ROF and TV-L1 denoising with Primal-Dual algorithm

This notebook shows how ROF and TV-L1 variational denoising models can be implemented using Primal-Dual optimization alghorithm. While the denoising results may be inferior comparing to some other methods, it is still a nice toy example, showing how convex variational methods can be appied to image processing problems.

The in-depth discussion and justification of described approaches can be found in:

A. Chambolle et al "An introduction to Total Variation for Image Analysis" (PDF)

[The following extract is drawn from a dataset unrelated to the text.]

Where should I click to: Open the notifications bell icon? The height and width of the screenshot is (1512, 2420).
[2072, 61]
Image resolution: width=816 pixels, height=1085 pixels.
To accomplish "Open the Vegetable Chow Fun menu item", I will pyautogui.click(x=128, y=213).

Also take a look at GPU4Vision project for more information on variational methods in computer vision.

Disclaimer: this notebook was written to familiarize myself with Total-Variation based methods and as a trial for IPyhon Notebook based publishing.

In [1]:
# imports and notebook setup
from nbutils import showarray

Let's take some image and spoil it with noise

In [2]:
from scipy.misc import lena
img_ref = lena()[140:,120:][:256,:256] / 255.0

def make_noisy(img):
    # add gaussian noise
    img = img + 0.1 * np.random.normal(size=img.shape)
    # add some outliers in on the right side of the image
    m = rand(*img.shape) < 0.2
    m[:,:160] = 0
    img[m] = rand(m.sum())
    return img

img_obs = make_noisy(img_ref)
showarray(hstack([img_ref, ones((256, 16)), img_obs]))

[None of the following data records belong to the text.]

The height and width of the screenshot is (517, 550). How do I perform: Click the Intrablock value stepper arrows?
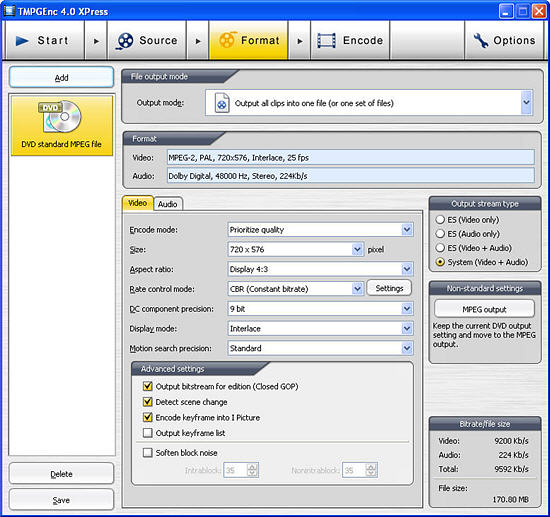point(252,470)
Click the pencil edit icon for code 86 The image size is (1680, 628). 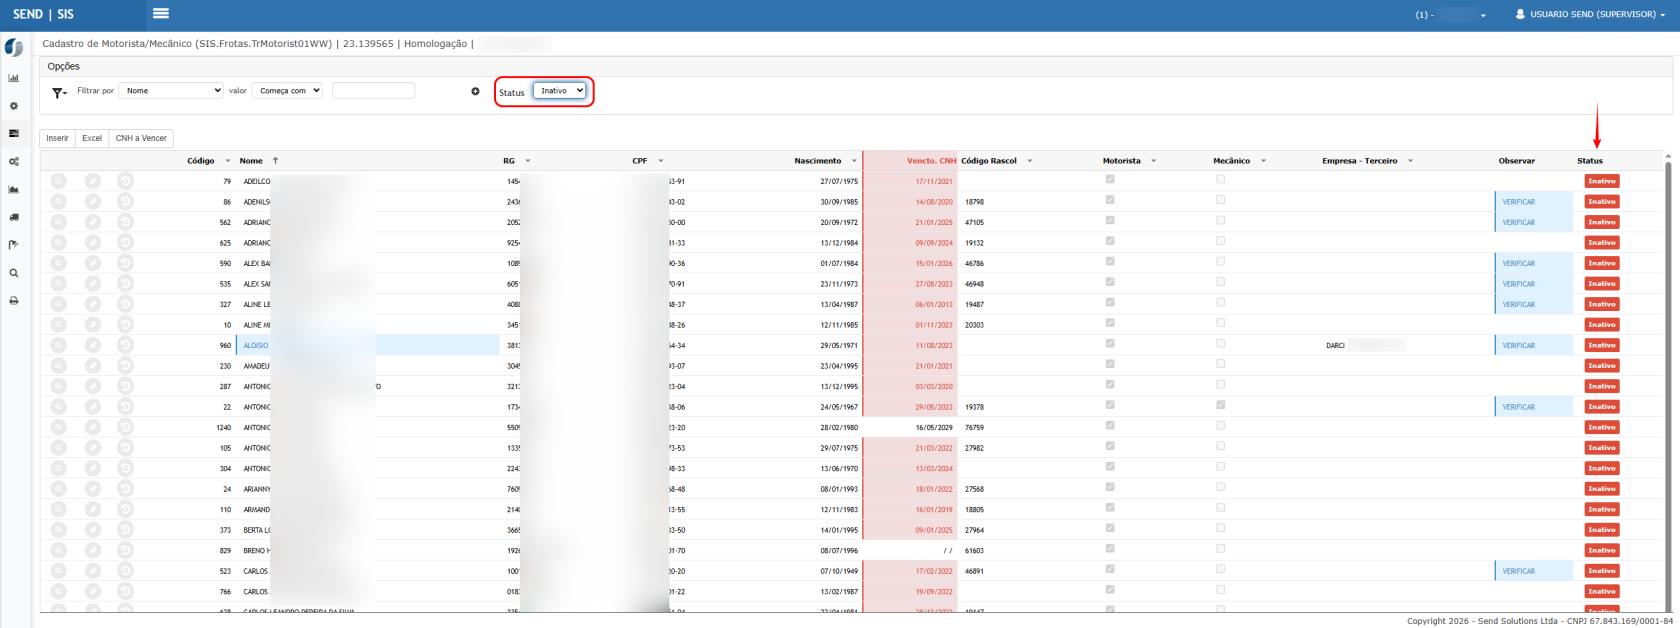[x=92, y=202]
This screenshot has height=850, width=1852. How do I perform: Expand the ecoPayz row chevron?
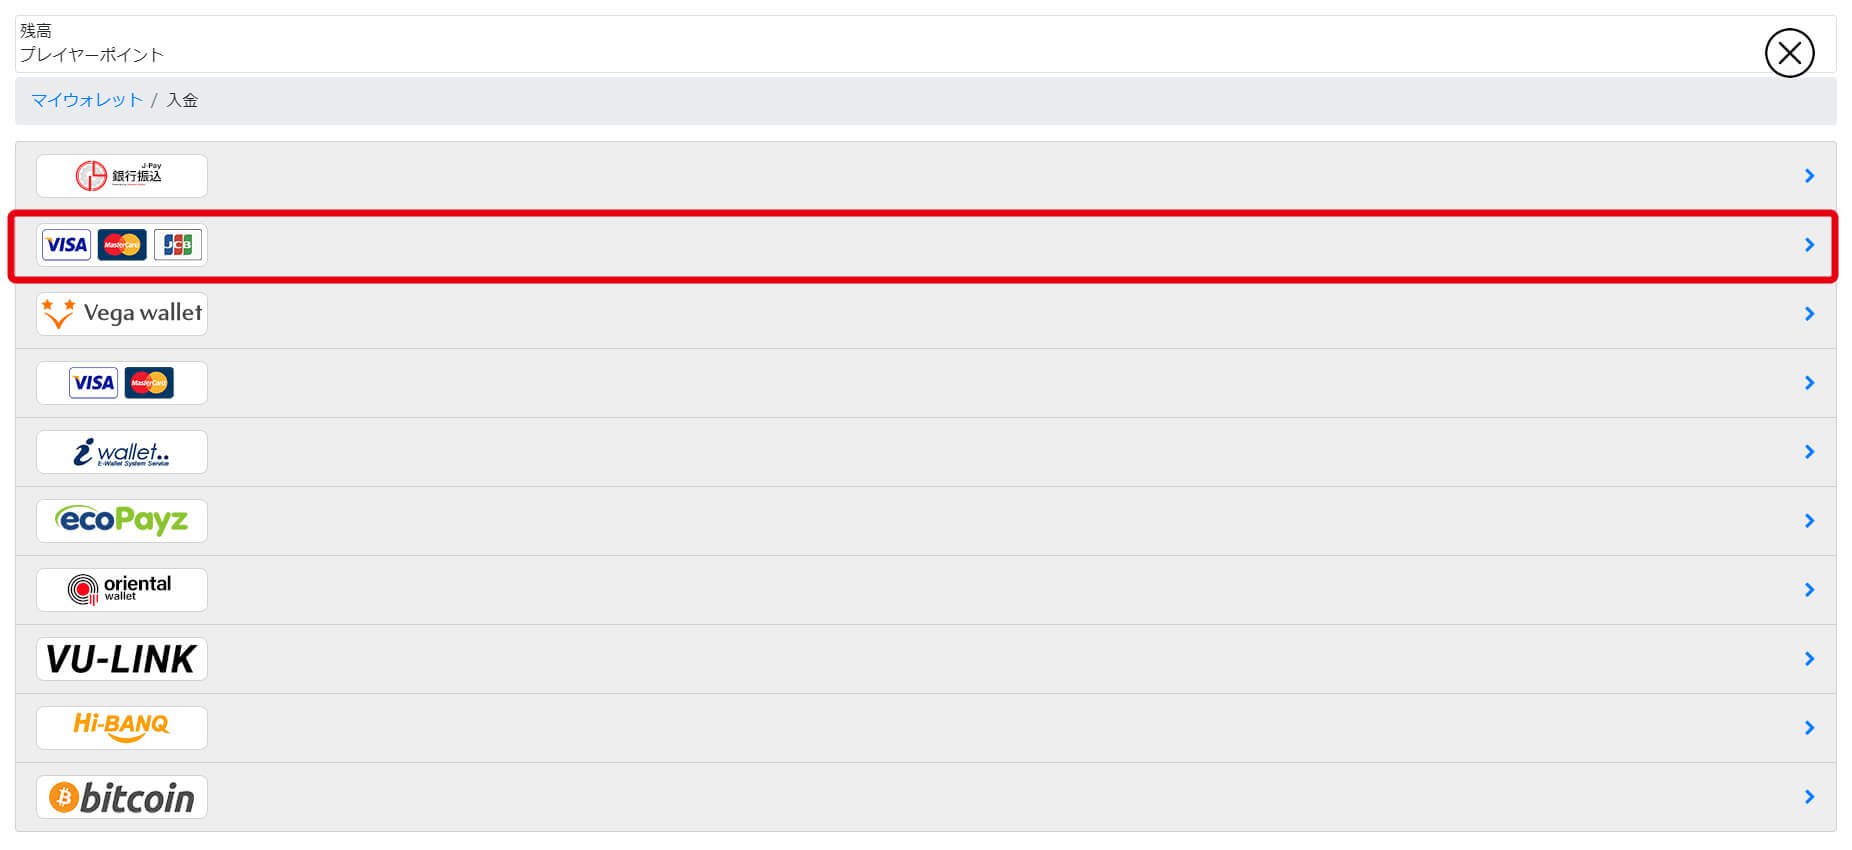point(1809,521)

We will compare following denoising models:

  • ROF

$$ \min_x \|\nabla x\| + \frac{\lambda}{2} \|x - f\|^2 $$

  • TV-L1

$$ \min_x \|\nabla x\| + \lambda \|x - f\| $$

where $x$ is the denoised image, $f$ is the observed image and $\lambda$ is the regularisation coefficient.

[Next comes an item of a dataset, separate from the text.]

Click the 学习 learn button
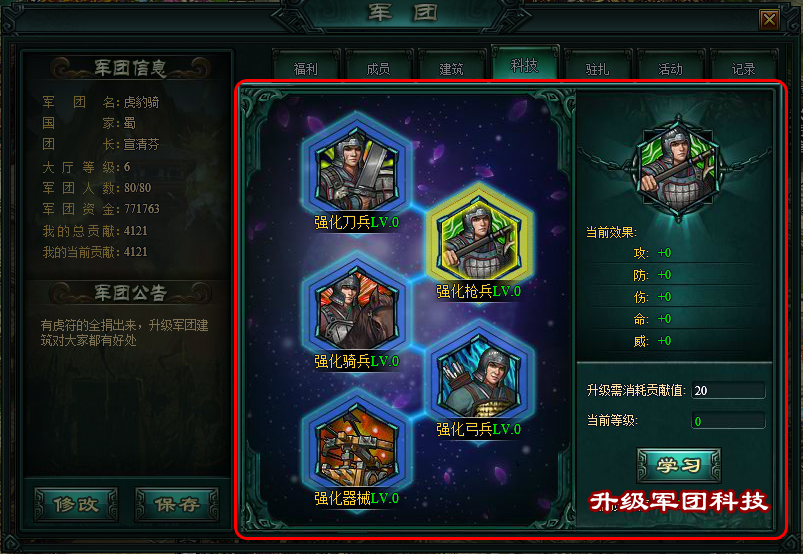The image size is (803, 554). click(x=679, y=465)
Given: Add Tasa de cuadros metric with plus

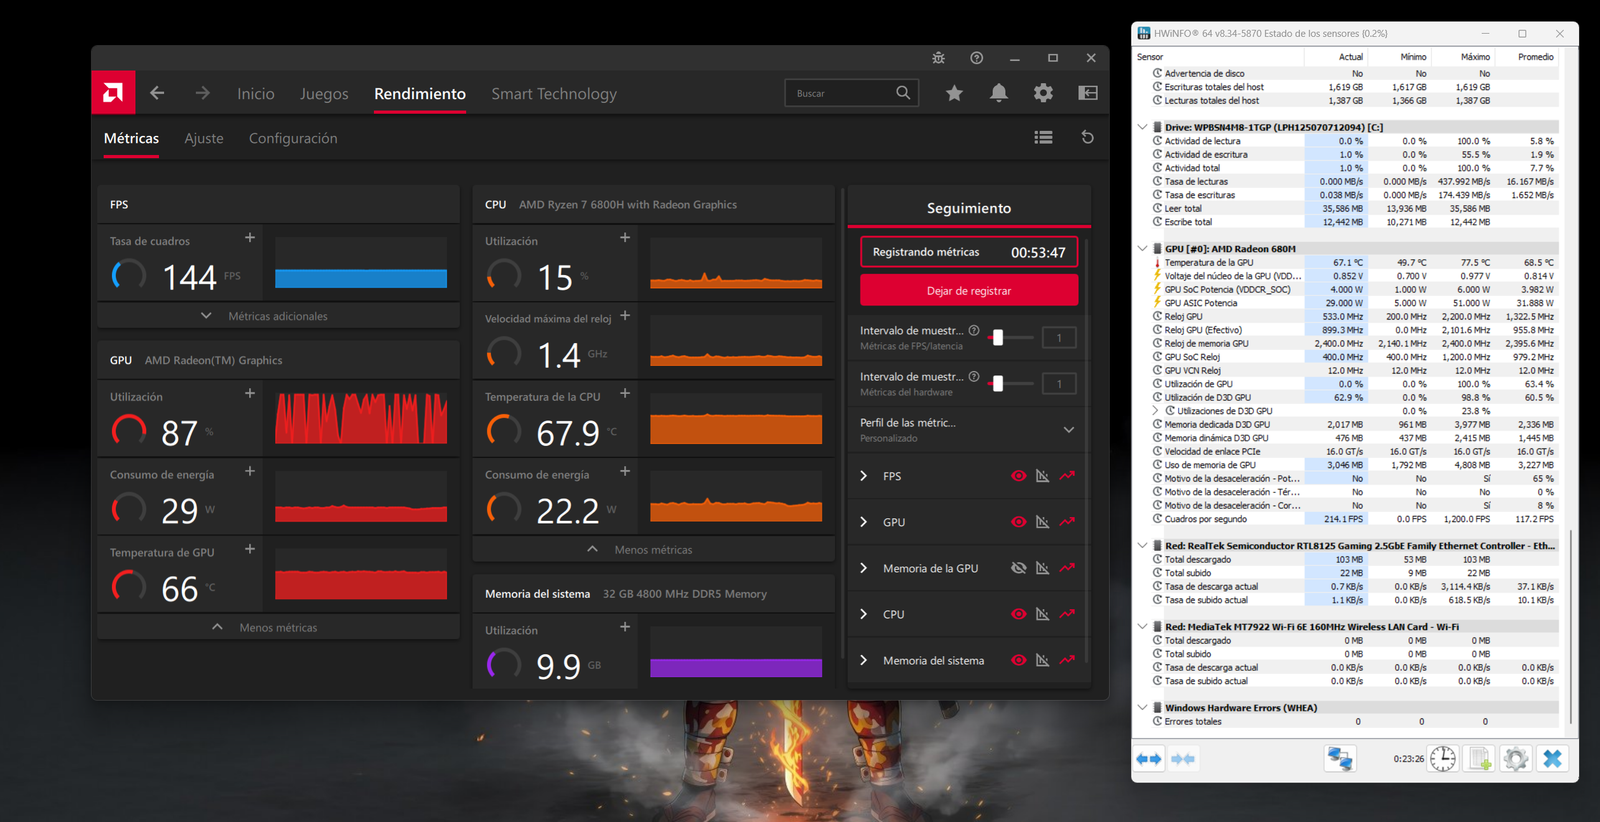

Let's define descrete $\nabla$ operator and it's transposition $\nabla^T$, which will be needed later:

In [3]:
def nabla(I):
    h, w = I.shape
    G = np.zeros((h, w, 2), I.dtype)
    G[:, :-1, 0] -= I[:, :-1]
    G[:, :-1, 0] += I[:, 1:]
    G[:-1, :, 1] -= I[:-1]
    G[:-1, :, 1] += I[1:]
    return G

def nablaT(G):
    h, w = G.shape[:2]
    I = np.zeros((h, w), G.dtype)
    # note that we just reversed left and right sides
    # of each line to obtain the transposed operator
    I[:, :-1] -= G[:, :-1, 0]
    I[:, 1: ] += G[:, :-1, 0]
    I[:-1]    -= G[:-1, :, 1]
    I[1: ]    += G[:-1, :, 1]
    return I

Now we can define functions for computing current solution's energy:

In [4]:
# little auxiliary routine
def anorm(x):
    '''Calculate L2 norm over the last array dimention'''
    return np.sqrt((x*x).sum(-1))

def calc_energy_ROF(X, observation, clambda):
    Ereg = anorm(nabla(X)).sum()
    Edata = 0.5 * clambda * ((X - observation)**2).sum()
    return Ereg + Edata

def calc_energy_TVL1(X, observation, clambda):
    Ereg = anorm(nabla(X)).sum()
    Edata = clambda * np.abs(X - observation).sum()
    return Ereg + Edata

# some reasonable lambdas
lambda_ROF = 8.0
lambda_TVL1 = 1.0

print "ROF:",
print calc_energy_ROF(img_obs, img_obs, lambda_ROF), 
print calc_energy_ROF(img_ref, img_obs, lambda_ROF)
print "TV-L1:",
print calc_energy_TVL1(img_obs, img_obs, lambda_TVL1), 
print calc_energy_TVL1(img_ref, img_obs, lambda_TVL1)
ROF: 14756.2926322 8239.92956335
TV-L1: 14756.2926322 9555.75949906

OK, at least we see that noisy image energy is greater than the reference.

Saddle point formulation

Now we can apply the Primal-Dual algorithm to minimize defined energy. Algorithm works on a general problems, defined in a form

$$ \min_x \; F(Kx) + G(x) \tag{1} $$

where $F$ and $G$ are some convex functions and $K$ is a linear operator. First we define the dual of a function:

$$ F^*(p) = \sup_ {x \in X} \; \langle p, x \rangle - F(x) \tag{2} $$

It can be shown that for convex functions

$$ F = F^{**}(p) = \sup_ {x \in X} \; \langle p, x \rangle - F^*(x)$$

Applying this transormation to function $F$ in (1) we get the following saddle point problem:

$$ \min_x \; \max_p \; \langle Kx, p\rangle + G(x) - F^*(p) \tag{3} $$

In both ROF and TV-L1 denoising modelds regularisation term $F(Kx) = \sum_i \| \nabla x_i \|$, where $\nabla x_i$ is a two-dimentional intensity gradient vector at image pixel $i$. Then, according to (2)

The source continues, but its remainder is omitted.